The applications of this fast generation of sampled trees are countless. For us, these results allowed us to simulate thousands of trees to check our methods for growth rate estimation from phylogenetic tree reconstruction, which is detailed in our paper. We provide an intro to simulation here, with full reproduction of our simulation results in the article linked here.
Setup
First, we’ll have to load the packages we want to use.

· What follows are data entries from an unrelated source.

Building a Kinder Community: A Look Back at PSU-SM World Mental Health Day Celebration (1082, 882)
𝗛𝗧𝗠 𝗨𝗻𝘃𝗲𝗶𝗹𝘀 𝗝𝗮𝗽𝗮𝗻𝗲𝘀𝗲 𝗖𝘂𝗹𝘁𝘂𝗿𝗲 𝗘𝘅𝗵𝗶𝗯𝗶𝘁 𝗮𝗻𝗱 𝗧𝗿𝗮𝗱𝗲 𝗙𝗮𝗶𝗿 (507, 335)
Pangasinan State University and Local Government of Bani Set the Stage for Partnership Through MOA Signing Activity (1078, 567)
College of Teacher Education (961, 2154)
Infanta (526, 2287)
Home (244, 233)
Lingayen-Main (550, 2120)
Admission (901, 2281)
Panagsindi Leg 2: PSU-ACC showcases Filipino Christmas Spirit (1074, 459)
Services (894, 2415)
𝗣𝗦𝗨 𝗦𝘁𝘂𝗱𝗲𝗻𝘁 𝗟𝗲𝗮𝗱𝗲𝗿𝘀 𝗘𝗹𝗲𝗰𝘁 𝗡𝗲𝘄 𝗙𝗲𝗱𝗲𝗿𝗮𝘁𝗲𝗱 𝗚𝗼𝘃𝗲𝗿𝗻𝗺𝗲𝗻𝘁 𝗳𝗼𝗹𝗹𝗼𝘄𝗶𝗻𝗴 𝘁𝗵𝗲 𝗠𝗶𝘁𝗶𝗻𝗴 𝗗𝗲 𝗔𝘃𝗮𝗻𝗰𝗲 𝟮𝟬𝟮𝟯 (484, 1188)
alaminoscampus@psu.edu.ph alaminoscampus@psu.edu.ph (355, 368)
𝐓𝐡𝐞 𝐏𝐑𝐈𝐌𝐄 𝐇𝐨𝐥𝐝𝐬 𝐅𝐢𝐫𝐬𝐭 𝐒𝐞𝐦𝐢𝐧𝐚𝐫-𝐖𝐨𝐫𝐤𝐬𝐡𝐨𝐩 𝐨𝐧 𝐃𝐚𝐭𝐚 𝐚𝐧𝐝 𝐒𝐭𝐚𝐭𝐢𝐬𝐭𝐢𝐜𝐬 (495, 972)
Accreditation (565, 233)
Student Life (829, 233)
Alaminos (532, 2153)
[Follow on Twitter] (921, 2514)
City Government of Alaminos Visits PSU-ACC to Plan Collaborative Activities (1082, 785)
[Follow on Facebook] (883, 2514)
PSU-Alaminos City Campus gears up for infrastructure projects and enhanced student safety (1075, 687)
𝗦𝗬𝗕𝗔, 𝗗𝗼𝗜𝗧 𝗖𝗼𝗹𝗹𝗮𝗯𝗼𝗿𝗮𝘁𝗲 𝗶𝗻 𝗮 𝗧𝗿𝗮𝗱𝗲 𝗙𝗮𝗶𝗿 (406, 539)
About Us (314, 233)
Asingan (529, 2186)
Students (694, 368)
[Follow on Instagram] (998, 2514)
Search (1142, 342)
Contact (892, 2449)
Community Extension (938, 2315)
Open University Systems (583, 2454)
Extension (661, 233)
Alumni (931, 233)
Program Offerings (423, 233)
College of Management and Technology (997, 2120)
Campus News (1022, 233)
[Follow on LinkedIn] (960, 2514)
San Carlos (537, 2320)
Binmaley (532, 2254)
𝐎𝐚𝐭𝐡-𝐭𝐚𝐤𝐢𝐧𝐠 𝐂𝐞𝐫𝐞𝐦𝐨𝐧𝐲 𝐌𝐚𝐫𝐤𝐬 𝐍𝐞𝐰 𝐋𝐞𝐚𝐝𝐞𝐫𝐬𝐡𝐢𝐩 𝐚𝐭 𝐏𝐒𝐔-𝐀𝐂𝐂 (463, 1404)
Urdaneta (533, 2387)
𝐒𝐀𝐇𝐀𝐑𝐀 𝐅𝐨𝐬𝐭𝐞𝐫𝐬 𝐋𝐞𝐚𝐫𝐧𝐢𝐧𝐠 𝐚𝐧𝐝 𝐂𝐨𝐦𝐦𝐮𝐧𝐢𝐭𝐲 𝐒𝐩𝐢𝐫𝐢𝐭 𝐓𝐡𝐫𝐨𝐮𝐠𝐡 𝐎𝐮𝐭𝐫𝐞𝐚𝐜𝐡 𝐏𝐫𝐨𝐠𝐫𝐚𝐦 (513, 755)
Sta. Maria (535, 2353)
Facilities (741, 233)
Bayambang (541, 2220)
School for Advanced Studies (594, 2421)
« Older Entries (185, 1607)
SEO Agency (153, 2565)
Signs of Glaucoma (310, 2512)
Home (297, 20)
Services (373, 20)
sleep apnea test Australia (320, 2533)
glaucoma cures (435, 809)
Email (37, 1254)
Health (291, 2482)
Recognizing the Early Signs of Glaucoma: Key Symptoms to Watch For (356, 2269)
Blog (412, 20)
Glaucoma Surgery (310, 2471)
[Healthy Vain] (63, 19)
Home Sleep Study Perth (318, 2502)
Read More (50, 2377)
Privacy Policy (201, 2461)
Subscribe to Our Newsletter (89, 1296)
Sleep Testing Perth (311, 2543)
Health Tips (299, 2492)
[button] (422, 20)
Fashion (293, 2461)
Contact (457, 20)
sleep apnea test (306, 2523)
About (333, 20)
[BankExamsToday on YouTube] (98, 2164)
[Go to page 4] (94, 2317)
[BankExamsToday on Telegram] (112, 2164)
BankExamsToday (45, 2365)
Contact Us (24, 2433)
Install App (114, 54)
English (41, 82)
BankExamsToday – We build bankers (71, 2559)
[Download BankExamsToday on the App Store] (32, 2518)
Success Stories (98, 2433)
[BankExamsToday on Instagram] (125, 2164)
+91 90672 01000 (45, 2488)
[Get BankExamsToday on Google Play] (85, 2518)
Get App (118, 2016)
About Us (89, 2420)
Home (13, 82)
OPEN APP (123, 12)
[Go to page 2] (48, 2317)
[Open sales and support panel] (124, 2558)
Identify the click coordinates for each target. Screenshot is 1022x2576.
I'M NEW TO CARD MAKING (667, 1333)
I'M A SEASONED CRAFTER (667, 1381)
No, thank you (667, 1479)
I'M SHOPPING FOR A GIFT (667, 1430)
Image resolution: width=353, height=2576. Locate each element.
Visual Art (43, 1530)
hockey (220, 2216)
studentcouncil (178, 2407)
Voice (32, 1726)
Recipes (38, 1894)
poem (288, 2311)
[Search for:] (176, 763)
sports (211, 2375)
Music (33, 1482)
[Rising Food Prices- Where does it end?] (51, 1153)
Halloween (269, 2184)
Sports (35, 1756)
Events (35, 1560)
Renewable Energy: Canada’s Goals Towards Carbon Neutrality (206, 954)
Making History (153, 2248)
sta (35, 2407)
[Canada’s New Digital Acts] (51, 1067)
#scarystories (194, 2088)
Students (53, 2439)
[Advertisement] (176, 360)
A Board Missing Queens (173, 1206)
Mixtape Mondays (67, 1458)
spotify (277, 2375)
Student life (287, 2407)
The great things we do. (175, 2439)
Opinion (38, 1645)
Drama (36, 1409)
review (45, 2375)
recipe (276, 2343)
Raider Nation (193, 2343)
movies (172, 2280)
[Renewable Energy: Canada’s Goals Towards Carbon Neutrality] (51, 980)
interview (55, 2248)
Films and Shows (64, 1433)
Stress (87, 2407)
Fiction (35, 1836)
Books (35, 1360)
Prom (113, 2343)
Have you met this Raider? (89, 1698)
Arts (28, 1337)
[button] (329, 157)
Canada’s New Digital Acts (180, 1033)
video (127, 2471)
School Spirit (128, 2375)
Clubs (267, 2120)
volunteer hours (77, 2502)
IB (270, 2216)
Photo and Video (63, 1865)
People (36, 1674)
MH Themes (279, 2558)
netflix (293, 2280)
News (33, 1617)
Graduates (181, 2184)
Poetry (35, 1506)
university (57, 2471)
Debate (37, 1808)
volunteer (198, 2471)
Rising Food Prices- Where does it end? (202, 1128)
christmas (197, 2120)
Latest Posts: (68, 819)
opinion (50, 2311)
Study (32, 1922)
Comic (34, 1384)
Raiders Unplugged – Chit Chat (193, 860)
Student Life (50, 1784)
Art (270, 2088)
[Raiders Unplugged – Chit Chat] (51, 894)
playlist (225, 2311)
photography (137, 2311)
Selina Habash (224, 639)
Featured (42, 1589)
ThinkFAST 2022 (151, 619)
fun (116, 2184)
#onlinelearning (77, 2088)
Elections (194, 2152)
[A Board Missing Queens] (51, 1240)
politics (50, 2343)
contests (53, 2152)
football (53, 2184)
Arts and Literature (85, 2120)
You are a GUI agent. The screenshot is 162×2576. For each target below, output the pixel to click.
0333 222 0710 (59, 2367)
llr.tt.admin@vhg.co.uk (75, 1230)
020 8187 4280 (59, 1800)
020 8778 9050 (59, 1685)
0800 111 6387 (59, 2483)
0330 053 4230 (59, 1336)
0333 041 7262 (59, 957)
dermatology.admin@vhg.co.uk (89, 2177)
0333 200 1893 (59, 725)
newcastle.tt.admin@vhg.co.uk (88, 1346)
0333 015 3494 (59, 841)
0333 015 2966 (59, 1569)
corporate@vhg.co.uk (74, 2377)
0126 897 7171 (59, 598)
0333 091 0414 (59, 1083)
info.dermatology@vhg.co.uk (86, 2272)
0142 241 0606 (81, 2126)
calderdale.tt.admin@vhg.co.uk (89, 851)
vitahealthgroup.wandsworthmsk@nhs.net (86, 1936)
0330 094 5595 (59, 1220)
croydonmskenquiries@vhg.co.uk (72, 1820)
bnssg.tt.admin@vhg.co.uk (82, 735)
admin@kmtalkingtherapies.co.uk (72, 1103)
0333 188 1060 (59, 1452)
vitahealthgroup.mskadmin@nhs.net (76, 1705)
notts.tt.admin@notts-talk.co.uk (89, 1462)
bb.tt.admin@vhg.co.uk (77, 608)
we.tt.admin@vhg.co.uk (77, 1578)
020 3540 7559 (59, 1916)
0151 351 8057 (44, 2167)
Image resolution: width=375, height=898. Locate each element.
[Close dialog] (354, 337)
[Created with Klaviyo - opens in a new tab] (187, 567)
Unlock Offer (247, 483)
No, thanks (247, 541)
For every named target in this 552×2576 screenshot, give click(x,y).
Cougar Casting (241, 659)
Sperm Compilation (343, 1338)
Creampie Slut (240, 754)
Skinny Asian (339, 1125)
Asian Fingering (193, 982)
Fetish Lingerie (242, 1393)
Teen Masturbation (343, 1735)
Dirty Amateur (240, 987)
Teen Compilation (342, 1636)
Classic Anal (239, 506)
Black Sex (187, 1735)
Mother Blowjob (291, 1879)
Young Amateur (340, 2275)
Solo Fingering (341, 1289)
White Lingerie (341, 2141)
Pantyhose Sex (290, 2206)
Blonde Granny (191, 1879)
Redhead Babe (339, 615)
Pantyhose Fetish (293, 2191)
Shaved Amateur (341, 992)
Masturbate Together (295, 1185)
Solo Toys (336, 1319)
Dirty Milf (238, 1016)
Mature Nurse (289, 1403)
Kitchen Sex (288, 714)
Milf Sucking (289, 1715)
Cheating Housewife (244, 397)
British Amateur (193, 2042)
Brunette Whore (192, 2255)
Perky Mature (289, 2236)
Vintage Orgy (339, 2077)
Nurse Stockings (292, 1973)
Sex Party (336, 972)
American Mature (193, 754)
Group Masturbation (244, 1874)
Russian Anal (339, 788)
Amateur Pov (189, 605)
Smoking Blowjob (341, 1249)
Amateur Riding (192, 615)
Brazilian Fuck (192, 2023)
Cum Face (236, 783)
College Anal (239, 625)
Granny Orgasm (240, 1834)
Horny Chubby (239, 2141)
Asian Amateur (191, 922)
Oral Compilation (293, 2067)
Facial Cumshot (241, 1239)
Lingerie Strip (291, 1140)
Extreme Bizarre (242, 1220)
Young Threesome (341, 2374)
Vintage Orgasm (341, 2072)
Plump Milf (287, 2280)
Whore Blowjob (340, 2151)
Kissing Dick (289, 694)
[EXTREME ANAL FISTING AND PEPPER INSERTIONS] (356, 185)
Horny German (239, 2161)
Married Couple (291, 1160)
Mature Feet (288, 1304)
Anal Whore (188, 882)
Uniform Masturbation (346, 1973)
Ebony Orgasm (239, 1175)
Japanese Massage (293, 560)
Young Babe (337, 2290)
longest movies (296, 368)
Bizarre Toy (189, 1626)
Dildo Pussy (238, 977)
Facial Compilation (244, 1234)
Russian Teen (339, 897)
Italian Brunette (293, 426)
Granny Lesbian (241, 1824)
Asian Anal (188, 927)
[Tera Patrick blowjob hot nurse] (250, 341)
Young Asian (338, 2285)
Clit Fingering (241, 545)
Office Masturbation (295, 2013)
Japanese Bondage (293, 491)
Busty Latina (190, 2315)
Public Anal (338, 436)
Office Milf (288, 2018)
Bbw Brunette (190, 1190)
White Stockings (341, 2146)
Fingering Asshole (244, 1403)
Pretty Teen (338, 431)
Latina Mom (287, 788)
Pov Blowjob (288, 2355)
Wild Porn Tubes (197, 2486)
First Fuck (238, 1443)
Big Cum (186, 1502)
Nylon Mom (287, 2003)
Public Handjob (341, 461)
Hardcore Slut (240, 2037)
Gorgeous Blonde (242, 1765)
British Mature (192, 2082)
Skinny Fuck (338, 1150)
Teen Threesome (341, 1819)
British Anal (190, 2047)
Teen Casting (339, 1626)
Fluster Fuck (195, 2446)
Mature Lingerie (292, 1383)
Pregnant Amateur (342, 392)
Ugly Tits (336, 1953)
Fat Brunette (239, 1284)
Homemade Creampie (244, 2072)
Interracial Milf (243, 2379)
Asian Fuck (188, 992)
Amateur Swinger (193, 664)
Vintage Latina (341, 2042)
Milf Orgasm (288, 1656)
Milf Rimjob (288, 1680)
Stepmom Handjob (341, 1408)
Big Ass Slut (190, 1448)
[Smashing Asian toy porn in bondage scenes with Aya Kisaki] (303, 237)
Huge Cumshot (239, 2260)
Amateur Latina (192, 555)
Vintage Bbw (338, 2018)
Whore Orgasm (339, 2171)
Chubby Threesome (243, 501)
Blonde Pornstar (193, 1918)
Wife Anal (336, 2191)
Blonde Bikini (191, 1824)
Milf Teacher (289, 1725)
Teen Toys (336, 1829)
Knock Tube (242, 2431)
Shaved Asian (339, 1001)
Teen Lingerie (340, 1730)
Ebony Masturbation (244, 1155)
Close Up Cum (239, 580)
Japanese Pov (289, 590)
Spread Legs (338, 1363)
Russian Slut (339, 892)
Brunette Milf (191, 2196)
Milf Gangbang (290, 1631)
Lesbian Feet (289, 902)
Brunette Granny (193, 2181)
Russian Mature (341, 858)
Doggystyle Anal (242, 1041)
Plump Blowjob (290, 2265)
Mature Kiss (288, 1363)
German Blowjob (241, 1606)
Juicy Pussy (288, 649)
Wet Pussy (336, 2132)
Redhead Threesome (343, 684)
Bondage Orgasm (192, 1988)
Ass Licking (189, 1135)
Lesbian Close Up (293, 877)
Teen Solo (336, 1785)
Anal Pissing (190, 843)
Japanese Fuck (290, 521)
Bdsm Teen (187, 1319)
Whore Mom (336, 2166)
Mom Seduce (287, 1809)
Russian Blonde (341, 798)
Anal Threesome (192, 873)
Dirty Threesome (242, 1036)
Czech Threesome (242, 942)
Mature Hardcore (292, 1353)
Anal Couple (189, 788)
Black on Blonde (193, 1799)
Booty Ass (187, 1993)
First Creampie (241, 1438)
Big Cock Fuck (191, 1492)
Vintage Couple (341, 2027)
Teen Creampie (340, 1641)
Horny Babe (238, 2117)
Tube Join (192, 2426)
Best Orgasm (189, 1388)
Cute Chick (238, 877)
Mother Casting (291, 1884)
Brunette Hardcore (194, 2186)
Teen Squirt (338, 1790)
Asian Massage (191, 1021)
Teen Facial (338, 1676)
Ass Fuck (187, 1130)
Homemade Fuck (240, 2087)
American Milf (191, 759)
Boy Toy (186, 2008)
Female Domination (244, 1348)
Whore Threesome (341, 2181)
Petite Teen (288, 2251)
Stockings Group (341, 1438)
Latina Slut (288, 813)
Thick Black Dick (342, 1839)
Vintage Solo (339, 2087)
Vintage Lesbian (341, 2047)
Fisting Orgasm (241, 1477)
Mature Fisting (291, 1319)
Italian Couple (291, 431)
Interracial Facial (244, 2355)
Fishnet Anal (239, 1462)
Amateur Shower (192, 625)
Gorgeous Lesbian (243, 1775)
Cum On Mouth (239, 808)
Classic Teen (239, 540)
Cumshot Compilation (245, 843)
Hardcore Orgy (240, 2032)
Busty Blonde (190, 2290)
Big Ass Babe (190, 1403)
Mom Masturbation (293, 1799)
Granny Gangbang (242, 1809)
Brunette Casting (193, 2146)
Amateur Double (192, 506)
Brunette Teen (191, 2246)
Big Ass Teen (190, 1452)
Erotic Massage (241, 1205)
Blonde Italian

We’ll be
plotting the trees using the ape
package function
ape::plot.phylo()
along with some other ape
functions. If you have
cloneRate
installed, you already have the ape package
. We’ll
also be using ggplot2
to make
our plots, which can be installed from CRAN.
# Load and attach our package cloneRate
library(cloneRate)
# Load and attach ape, which will be installed if you've installed cloneRate
library(ape)
# Install ggplot2 from CRAN if necessary, then load and attach it with library()
library(ggplot2)
We’ll also set the color palette which we’ll use for most of the plotting. The palette is avilable here.
colorPal <- c("#000000", "#E69F00", "#56B4E9", "#009E73", "#F0E442", "#0072B2", "#D55E00", "#CC79A7")
Simulating trees
In this section, we’ll simulate ultrametric and mutation-based trees. Ultrametric just means that the tips are all the same distance from the root. In our specific case, the ultrametric trees will have edge lengths in units of time, so ultrametric means that the tips are sampled at the same time. Mutation-based trees are those with edge lengths in units of mutations. Mutation-based trees will typically not be ultrametric, because there will be some fluctuations in the number of mutations acquired.
We’ll be generating trees of class phylo
, which is a
fairly straightforward encoding of phylogenetic trees in R. The ape
documentation describing the class phylo
can be found here.
Ultrametric trees
Let’s start with ultrametric trees. First, let’s simulate a single
tree and have a look at the class phylo
. We’ll use the
function simUltra()
from our package to do this, which
simulates an ultrametric tree. We’ll set a birth rate a
, a
death rate b
, an age for the tree cloneAge
,
and the number of sampled tips n
. Note that we use
cloneAge
instead of \(T\)
for the time because T
in R means TRUE
.
# Generate the tree
tree <- simUltra(a = 1, b = 0, cloneAge = 20, n = 100, addStem = TRUE)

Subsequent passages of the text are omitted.